RECORDS SUPPLIED:

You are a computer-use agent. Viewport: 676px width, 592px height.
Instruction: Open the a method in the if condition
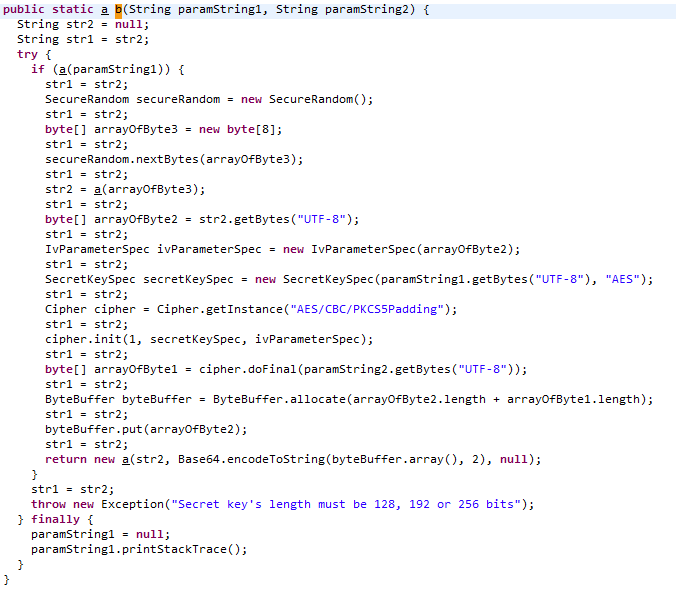[x=59, y=69]
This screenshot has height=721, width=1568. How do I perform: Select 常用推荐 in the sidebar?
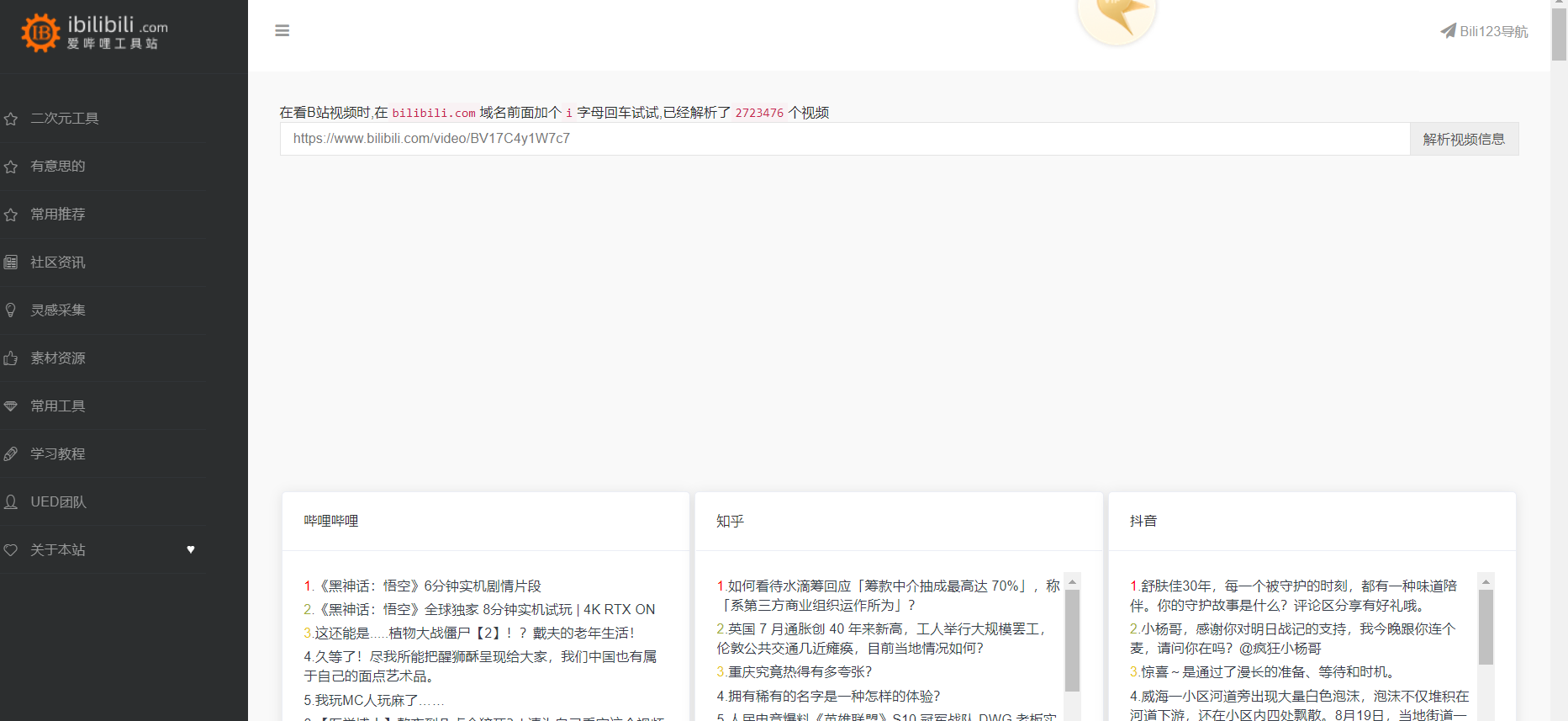pyautogui.click(x=58, y=215)
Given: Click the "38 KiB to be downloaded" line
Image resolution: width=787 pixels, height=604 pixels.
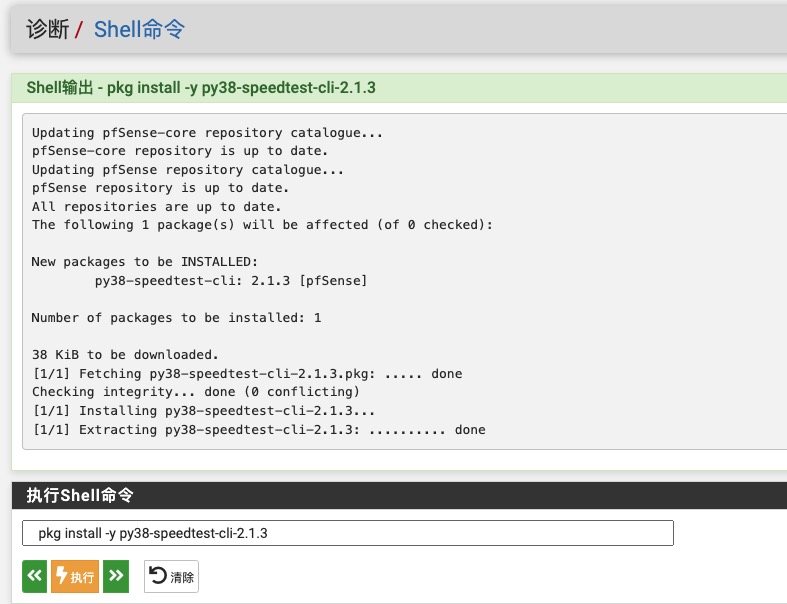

WORK ITEM:
Could you set down word for word each line from the one holding "This screenshot has" through the end of the material above, without any pictures?

RESULT BELOW:
This screenshot has height=721, width=1568. How do I perform: Select 常用推荐 in the sidebar?
pyautogui.click(x=58, y=215)
Given: Click the "38 KiB to be downloaded" line
Image resolution: width=787 pixels, height=604 pixels.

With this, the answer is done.